Try it
Write down every entry once more, exactly as it reads.

Start of Data supplied

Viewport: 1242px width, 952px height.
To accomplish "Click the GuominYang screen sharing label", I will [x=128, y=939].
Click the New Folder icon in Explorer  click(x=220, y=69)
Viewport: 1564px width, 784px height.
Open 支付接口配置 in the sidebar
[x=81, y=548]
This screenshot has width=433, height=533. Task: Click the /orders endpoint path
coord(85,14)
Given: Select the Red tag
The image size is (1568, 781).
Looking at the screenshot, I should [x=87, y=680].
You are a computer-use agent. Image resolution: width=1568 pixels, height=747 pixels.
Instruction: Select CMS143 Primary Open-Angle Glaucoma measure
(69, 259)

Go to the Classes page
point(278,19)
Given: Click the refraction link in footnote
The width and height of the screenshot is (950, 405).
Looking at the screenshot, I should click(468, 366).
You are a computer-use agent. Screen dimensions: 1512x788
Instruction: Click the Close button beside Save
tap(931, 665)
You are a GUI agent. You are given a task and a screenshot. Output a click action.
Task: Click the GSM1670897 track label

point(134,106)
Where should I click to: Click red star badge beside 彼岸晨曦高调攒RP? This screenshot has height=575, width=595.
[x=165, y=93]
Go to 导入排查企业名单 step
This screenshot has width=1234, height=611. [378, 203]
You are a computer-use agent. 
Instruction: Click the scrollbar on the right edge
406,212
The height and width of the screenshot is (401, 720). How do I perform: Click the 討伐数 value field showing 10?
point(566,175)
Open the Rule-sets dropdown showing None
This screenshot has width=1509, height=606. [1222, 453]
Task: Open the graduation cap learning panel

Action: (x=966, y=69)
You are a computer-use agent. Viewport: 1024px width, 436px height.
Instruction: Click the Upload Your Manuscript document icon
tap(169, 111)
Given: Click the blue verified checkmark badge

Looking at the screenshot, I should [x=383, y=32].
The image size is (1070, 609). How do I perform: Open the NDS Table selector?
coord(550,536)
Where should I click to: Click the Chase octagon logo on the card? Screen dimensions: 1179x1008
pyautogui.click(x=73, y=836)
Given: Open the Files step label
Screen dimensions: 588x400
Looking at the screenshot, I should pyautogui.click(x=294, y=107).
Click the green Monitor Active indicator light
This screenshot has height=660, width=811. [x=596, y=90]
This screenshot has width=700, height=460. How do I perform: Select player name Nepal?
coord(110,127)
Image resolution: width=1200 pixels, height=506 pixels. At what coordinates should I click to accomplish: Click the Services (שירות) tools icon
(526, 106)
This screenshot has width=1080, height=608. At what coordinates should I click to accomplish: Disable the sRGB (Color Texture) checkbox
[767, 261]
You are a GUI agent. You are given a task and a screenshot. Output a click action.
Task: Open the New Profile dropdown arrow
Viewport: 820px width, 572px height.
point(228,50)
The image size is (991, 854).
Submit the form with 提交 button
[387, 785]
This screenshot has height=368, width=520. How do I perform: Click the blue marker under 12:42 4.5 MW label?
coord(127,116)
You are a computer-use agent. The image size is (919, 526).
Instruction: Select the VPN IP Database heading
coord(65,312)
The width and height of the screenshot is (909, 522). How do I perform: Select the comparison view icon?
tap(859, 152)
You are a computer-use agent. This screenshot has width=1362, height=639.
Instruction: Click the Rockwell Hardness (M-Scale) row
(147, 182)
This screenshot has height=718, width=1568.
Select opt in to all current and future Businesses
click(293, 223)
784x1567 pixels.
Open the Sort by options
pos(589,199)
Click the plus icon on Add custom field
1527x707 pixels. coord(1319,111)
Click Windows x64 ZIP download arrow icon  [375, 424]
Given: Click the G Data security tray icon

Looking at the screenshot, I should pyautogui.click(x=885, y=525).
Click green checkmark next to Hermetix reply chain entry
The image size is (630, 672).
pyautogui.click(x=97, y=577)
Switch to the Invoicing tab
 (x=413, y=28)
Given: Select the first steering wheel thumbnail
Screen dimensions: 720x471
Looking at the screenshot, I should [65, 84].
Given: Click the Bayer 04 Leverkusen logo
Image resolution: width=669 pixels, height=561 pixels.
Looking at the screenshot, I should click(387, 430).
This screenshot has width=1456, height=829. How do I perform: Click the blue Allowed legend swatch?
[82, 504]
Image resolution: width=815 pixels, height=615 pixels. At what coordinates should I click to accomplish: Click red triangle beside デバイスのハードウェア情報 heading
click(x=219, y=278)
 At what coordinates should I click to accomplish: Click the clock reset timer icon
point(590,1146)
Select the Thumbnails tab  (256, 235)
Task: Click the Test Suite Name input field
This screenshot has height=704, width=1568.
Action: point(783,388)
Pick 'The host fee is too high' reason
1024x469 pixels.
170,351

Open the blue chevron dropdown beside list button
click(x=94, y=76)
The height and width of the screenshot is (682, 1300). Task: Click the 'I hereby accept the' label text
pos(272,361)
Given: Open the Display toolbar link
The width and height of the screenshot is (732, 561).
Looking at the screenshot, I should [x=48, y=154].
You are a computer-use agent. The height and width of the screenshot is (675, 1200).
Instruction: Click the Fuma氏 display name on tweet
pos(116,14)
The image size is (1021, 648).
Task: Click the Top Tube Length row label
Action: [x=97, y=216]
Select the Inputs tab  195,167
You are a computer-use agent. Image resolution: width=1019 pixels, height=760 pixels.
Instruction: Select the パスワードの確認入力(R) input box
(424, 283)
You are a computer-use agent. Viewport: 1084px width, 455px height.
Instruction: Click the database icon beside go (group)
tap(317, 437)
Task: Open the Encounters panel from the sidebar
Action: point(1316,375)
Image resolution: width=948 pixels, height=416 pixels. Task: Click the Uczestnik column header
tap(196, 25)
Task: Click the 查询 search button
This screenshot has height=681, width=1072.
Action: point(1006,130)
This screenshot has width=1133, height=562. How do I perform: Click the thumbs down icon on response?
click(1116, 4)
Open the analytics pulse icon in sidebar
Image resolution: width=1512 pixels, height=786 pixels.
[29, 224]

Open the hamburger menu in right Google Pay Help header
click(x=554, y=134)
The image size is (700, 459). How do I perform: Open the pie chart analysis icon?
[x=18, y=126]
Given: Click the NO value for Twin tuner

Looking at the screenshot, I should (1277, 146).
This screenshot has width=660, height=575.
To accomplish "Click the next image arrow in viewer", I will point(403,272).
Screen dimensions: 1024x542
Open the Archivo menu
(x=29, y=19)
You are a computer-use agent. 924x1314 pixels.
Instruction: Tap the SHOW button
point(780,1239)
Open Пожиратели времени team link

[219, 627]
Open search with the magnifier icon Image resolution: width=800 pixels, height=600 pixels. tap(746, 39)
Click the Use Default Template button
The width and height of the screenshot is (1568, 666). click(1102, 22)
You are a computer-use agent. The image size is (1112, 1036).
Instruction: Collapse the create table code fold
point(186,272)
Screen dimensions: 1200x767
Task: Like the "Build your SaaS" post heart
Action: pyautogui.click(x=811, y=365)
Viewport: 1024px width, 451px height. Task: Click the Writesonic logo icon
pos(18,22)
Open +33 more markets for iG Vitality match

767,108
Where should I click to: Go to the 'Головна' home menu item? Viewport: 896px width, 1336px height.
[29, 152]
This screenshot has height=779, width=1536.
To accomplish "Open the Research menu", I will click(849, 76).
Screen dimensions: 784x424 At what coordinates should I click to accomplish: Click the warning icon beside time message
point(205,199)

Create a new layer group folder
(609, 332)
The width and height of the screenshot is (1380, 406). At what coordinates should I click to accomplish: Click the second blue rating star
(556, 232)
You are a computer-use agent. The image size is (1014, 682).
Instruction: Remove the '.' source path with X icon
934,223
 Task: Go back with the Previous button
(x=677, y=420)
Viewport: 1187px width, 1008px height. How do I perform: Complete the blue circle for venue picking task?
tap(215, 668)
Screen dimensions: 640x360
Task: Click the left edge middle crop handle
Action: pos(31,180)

End of Data supplied

Written solution
Viewport: 1242px width, 952px height.
To accomplish "Click the GuominYang screen sharing label", I will [x=128, y=939].
Click the New Folder icon in Explorer  click(x=220, y=69)
Viewport: 1564px width, 784px height.
Open 支付接口配置 in the sidebar
[x=81, y=548]
This screenshot has width=433, height=533. Task: Click the /orders endpoint path
coord(85,14)
Given: Select the Red tag
The image size is (1568, 781).
Looking at the screenshot, I should [x=87, y=680].
You are a computer-use agent. Image resolution: width=1568 pixels, height=747 pixels.
Instruction: Select CMS143 Primary Open-Angle Glaucoma measure
(69, 259)

Go to the Classes page
point(278,19)
Given: Click the refraction link in footnote
The width and height of the screenshot is (950, 405).
Looking at the screenshot, I should click(468, 366).
You are a computer-use agent. Screen dimensions: 1512x788
Instruction: Click the Close button beside Save
tap(931, 665)
You are a GUI agent. You are given a task and a screenshot. Output a click action.
Task: Click the GSM1670897 track label

point(134,106)
Where should I click to: Click red star badge beside 彼岸晨曦高调攒RP? This screenshot has height=575, width=595.
[x=165, y=93]
Go to 导入排查企业名单 step
This screenshot has width=1234, height=611. [378, 203]
You are a computer-use agent. 
Instruction: Click the scrollbar on the right edge
406,212
The height and width of the screenshot is (401, 720). How do I perform: Click the 討伐数 value field showing 10?
point(566,175)
Open the Rule-sets dropdown showing None
This screenshot has width=1509, height=606. [1222, 453]
Task: Open the graduation cap learning panel

Action: (x=966, y=69)
You are a computer-use agent. Viewport: 1024px width, 436px height.
Instruction: Click the Upload Your Manuscript document icon
tap(169, 111)
Given: Click the blue verified checkmark badge

Looking at the screenshot, I should [x=383, y=32].
The image size is (1070, 609). How do I perform: Open the NDS Table selector?
coord(550,536)
Where should I click to: Click the Chase octagon logo on the card? Screen dimensions: 1179x1008
pyautogui.click(x=73, y=836)
Given: Open the Files step label
Screen dimensions: 588x400
Looking at the screenshot, I should pyautogui.click(x=294, y=107).
Click the green Monitor Active indicator light
This screenshot has height=660, width=811. [x=596, y=90]
This screenshot has width=700, height=460. How do I perform: Select player name Nepal?
coord(110,127)
Image resolution: width=1200 pixels, height=506 pixels. At what coordinates should I click to accomplish: Click the Services (שירות) tools icon
(526, 106)
This screenshot has width=1080, height=608. At what coordinates should I click to accomplish: Disable the sRGB (Color Texture) checkbox
[767, 261]
You are a GUI agent. You are given a task and a screenshot. Output a click action.
Task: Open the New Profile dropdown arrow
Viewport: 820px width, 572px height.
point(228,50)
The image size is (991, 854).
Submit the form with 提交 button
[387, 785]
This screenshot has height=368, width=520. How do I perform: Click the blue marker under 12:42 4.5 MW label?
coord(127,116)
You are a computer-use agent. The image size is (919, 526).
Instruction: Select the VPN IP Database heading
coord(65,312)
The width and height of the screenshot is (909, 522). How do I perform: Select the comparison view icon?
tap(859, 152)
You are a computer-use agent. This screenshot has width=1362, height=639.
Instruction: Click the Rockwell Hardness (M-Scale) row
(147, 182)
This screenshot has height=718, width=1568.
Select opt in to all current and future Businesses
click(293, 223)
784x1567 pixels.
Open the Sort by options
pos(589,199)
Click the plus icon on Add custom field
1527x707 pixels. coord(1319,111)
Click Windows x64 ZIP download arrow icon  [375, 424]
Given: Click the G Data security tray icon

Looking at the screenshot, I should pyautogui.click(x=885, y=525).
Click green checkmark next to Hermetix reply chain entry
The image size is (630, 672).
pyautogui.click(x=97, y=577)
Switch to the Invoicing tab
 (x=413, y=28)
Given: Select the first steering wheel thumbnail
Screen dimensions: 720x471
Looking at the screenshot, I should [65, 84].
Given: Click the Bayer 04 Leverkusen logo
Image resolution: width=669 pixels, height=561 pixels.
Looking at the screenshot, I should click(387, 430).
This screenshot has width=1456, height=829. How do I perform: Click the blue Allowed legend swatch?
[82, 504]
Image resolution: width=815 pixels, height=615 pixels. At what coordinates should I click to accomplish: Click red triangle beside デバイスのハードウェア情報 heading
click(x=219, y=278)
 At what coordinates should I click to accomplish: Click the clock reset timer icon
point(590,1146)
Select the Thumbnails tab  (256, 235)
Task: Click the Test Suite Name input field
This screenshot has height=704, width=1568.
Action: point(783,388)
Pick 'The host fee is too high' reason
1024x469 pixels.
170,351

Open the blue chevron dropdown beside list button
click(x=94, y=76)
The height and width of the screenshot is (682, 1300). Task: Click the 'I hereby accept the' label text
pos(272,361)
Given: Open the Display toolbar link
The width and height of the screenshot is (732, 561).
Looking at the screenshot, I should [x=48, y=154].
You are a computer-use agent. The height and width of the screenshot is (675, 1200).
Instruction: Click the Fuma氏 display name on tweet
pos(116,14)
The image size is (1021, 648).
Task: Click the Top Tube Length row label
Action: [x=97, y=216]
Select the Inputs tab  195,167
You are a computer-use agent. Image resolution: width=1019 pixels, height=760 pixels.
Instruction: Select the パスワードの確認入力(R) input box
(424, 283)
You are a computer-use agent. Viewport: 1084px width, 455px height.
Instruction: Click the database icon beside go (group)
tap(317, 437)
Task: Open the Encounters panel from the sidebar
Action: point(1316,375)
Image resolution: width=948 pixels, height=416 pixels. Task: Click the Uczestnik column header
tap(196, 25)
Task: Click the 查询 search button
This screenshot has height=681, width=1072.
Action: point(1006,130)
This screenshot has width=1133, height=562. How do I perform: Click the thumbs down icon on response?
click(1116, 4)
Open the analytics pulse icon in sidebar
Image resolution: width=1512 pixels, height=786 pixels.
[29, 224]

Open the hamburger menu in right Google Pay Help header
click(x=554, y=134)
The image size is (700, 459). How do I perform: Open the pie chart analysis icon?
[x=18, y=126]
Given: Click the NO value for Twin tuner

Looking at the screenshot, I should (1277, 146).
This screenshot has width=660, height=575.
To accomplish "Click the next image arrow in viewer", I will point(403,272).
Screen dimensions: 1024x542
Open the Archivo menu
(x=29, y=19)
You are a computer-use agent. 924x1314 pixels.
Instruction: Tap the SHOW button
point(780,1239)
Open Пожиратели времени team link

[219, 627]
Open search with the magnifier icon Image resolution: width=800 pixels, height=600 pixels. tap(746, 39)
Click the Use Default Template button
The width and height of the screenshot is (1568, 666). click(1102, 22)
You are a computer-use agent. The image size is (1112, 1036).
Instruction: Collapse the create table code fold
point(186,272)
Screen dimensions: 1200x767
Task: Like the "Build your SaaS" post heart
Action: pyautogui.click(x=811, y=365)
Viewport: 1024px width, 451px height. Task: Click the Writesonic logo icon
pos(18,22)
Open +33 more markets for iG Vitality match

767,108
Where should I click to: Go to the 'Головна' home menu item? Viewport: 896px width, 1336px height.
[29, 152]
This screenshot has height=779, width=1536.
To accomplish "Open the Research menu", I will click(849, 76).
Screen dimensions: 784x424 At what coordinates should I click to accomplish: Click the warning icon beside time message
point(205,199)

Create a new layer group folder
(609, 332)
The width and height of the screenshot is (1380, 406). At what coordinates should I click to accomplish: Click the second blue rating star
(556, 232)
You are a computer-use agent. The image size is (1014, 682).
Instruction: Remove the '.' source path with X icon
934,223
 Task: Go back with the Previous button
(x=677, y=420)
Viewport: 1187px width, 1008px height. How do I perform: Complete the blue circle for venue picking task?
tap(215, 668)
Screen dimensions: 640x360
Task: Click the left edge middle crop handle
Action: pos(31,180)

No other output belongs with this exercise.